Take 1 kg of chicken pieces, rinse and pat dry. In a large bowl, add 1 tablespoon salt, 2 tablespoons ginger-garlic paste, ½ cup thick curd or plain yogurt, 1 tablespoon red chili powder, and 1 teaspoon turmeric powder, then mix everything together until the chicken pieces are well coated in this Indian-style marinade. Mix well to coat the chicken pieces and refrigerate for at least 1 hour.
To prepare the curry masala or spice mix, take 2 tablespoons coriander seeds, 1 tablespoon cumin seeds, 1 teaspoon black peppercorns, 2 to 3 green cardamoms, 1 piece of mace, 1 small piece of stone flower, 1 star anise, and 5 to 6 dried red chilies, then grind them in a dry grinder until you get a fine powder.
Heat 4 tablespoons mustard oil in a kadhai or frying pan, add 2 to 3 bay leaves, and sauté for a few seconds. Add 2 large grated onions and cook until golden brown.
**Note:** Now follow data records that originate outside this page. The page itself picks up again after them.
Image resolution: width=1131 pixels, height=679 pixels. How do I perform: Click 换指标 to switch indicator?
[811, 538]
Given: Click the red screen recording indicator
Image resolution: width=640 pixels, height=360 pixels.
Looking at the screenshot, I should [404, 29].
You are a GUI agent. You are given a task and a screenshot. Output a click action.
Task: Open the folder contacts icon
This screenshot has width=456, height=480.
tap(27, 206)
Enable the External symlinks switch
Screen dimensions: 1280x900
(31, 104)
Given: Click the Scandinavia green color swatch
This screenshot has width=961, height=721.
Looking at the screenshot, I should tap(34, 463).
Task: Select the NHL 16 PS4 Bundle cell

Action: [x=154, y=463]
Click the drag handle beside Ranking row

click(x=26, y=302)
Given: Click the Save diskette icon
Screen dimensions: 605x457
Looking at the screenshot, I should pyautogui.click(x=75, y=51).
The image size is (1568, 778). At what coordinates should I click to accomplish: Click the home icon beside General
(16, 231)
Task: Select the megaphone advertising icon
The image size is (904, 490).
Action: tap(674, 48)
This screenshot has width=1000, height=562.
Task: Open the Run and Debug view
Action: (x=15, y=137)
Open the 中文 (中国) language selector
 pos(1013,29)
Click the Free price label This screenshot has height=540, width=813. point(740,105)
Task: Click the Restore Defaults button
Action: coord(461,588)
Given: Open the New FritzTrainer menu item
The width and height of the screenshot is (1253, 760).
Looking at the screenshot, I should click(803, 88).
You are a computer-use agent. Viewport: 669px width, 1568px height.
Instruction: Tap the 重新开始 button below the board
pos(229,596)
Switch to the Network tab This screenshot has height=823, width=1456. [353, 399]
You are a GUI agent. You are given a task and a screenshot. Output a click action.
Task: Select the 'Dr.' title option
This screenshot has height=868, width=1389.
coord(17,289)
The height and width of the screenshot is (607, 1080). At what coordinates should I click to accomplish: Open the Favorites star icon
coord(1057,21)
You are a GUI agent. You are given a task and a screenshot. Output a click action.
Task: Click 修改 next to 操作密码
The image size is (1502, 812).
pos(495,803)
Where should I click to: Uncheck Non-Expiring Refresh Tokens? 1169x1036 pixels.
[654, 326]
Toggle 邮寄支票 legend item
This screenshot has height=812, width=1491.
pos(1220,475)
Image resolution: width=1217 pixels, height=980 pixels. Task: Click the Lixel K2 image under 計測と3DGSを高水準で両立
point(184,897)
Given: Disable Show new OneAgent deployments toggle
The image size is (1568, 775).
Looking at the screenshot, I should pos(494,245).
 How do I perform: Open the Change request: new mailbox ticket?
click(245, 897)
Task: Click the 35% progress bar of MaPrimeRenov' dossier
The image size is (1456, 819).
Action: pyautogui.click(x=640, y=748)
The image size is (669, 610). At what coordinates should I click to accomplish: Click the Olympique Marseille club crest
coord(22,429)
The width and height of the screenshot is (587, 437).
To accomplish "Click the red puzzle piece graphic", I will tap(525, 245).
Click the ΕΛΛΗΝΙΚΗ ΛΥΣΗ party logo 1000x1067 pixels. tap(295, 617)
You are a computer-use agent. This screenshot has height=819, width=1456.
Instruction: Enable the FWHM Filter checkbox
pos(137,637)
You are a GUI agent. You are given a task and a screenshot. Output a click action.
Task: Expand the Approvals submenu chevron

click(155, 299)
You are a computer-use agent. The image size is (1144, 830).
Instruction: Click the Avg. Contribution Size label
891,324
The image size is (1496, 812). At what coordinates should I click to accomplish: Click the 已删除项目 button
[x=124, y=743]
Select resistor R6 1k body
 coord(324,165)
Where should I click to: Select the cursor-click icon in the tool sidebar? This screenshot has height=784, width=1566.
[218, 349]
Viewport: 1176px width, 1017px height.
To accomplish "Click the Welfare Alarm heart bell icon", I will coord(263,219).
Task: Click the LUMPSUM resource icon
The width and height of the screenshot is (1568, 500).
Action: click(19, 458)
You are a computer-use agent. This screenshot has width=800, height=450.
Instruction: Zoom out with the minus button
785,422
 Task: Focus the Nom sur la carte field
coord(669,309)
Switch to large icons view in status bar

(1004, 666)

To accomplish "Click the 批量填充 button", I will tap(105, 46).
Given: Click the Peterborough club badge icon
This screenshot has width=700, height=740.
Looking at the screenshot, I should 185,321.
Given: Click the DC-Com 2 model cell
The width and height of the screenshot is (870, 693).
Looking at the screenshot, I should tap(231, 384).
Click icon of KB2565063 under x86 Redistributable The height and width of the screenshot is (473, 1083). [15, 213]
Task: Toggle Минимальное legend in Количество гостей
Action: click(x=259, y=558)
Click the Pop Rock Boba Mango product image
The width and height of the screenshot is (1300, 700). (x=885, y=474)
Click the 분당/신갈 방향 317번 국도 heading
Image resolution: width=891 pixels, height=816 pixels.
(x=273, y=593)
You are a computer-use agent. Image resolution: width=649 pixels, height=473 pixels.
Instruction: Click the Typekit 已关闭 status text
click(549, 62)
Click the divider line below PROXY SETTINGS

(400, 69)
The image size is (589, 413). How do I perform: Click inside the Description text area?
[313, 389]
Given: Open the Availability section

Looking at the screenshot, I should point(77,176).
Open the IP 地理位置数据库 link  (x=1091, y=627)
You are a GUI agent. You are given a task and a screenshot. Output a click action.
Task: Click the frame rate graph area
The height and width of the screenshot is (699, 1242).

Add the marinated chicken and cook on medium flame for 5 to 6 minutes, stirring occasionally. Add the prepared spice mix and cook covered for 5 minutes. Add 2 medium chopped tomatoes and 2 to 3 green chilies, stir, cover, and cook for another 5 minutes.
Once done, remove the lid and add 1 cup of water to adjust the consistency of the gravy, stir well, and cover the pan again. Cook for 15 minutes until the chicken is tender and the curry thickens.
Sprinkle 2 tablespoons chopped coriander leaves, mix, and switch off the heat. Serve hot with rice or roti.